Problem to work on: When "computer" occurs in a line of the material, copy that line.

Extracted records:

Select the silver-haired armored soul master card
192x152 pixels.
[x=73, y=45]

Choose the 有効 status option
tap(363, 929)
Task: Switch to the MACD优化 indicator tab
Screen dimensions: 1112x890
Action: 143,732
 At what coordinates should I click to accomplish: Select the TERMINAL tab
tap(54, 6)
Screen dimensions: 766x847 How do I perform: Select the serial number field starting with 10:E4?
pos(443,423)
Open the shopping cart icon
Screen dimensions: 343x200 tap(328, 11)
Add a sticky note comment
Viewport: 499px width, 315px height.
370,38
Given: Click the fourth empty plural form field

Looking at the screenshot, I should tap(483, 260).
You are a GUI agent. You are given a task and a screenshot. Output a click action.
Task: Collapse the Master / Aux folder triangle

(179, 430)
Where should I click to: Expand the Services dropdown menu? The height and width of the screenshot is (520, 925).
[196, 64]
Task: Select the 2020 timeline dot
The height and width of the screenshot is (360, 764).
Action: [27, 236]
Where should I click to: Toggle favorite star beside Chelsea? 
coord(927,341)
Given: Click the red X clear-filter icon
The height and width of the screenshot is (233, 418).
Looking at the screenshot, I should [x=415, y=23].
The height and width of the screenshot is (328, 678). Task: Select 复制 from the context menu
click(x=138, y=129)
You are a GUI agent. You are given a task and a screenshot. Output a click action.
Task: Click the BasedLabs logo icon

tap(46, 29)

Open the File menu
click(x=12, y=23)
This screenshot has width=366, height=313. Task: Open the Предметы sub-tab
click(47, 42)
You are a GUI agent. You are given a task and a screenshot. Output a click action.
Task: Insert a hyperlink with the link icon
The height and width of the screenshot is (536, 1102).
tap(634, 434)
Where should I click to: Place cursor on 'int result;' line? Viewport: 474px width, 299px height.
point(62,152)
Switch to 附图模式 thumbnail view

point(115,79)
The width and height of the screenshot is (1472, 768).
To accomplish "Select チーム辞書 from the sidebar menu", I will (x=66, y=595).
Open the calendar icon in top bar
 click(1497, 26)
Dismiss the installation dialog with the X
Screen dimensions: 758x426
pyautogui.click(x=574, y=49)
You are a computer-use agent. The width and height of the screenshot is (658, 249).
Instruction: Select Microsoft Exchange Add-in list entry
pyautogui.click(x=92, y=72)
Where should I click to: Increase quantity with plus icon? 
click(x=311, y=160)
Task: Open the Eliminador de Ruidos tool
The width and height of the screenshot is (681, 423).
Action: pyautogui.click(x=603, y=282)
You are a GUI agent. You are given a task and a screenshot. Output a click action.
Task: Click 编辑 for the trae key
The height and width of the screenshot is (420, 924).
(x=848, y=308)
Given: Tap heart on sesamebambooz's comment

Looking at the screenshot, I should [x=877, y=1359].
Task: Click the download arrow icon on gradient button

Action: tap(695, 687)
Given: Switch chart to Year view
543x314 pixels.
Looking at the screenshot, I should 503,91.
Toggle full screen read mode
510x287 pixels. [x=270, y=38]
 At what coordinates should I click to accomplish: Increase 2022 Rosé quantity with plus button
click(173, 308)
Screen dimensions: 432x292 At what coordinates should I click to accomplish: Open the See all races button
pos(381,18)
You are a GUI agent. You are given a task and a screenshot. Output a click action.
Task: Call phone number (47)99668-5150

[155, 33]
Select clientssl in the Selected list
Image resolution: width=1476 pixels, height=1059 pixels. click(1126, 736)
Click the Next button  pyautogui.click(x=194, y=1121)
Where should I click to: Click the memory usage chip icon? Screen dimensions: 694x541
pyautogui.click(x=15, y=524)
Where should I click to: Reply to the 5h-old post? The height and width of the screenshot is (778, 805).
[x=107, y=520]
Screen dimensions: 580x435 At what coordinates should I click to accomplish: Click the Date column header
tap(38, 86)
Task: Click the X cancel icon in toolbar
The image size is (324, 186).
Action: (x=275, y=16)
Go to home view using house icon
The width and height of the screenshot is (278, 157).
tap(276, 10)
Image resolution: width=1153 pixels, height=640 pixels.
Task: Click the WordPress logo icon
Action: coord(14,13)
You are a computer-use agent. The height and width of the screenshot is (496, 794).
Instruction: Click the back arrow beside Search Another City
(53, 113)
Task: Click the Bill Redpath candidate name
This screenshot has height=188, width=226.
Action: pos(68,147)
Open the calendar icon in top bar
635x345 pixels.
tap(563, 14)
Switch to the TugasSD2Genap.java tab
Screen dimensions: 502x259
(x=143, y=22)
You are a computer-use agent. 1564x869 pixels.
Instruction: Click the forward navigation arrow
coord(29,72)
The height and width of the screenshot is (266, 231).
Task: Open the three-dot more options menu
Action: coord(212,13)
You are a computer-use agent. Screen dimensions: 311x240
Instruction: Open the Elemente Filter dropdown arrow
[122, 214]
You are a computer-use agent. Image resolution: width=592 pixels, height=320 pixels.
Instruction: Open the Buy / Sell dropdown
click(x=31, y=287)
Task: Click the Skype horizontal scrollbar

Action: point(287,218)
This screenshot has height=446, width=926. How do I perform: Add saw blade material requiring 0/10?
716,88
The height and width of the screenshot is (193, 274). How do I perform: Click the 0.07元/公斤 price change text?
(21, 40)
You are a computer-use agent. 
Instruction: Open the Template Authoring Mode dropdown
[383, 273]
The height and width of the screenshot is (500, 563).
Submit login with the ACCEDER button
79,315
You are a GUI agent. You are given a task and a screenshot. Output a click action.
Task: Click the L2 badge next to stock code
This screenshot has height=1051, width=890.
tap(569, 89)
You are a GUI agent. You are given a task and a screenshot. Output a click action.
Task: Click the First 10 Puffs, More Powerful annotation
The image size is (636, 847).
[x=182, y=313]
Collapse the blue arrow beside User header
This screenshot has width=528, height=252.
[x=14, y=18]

Answer to the problem:
You are a computer-use agent. The width and height of the screenshot is (658, 249).
You are a computer-use agent. The height and width of the screenshot is (496, 794).
You are a computer-use agent. 1564x869 pixels.
You are a computer-use agent. Screen dimensions: 311x240
You are a computer-use agent. Image resolution: width=592 pixels, height=320 pixels.
You are a computer-use agent. 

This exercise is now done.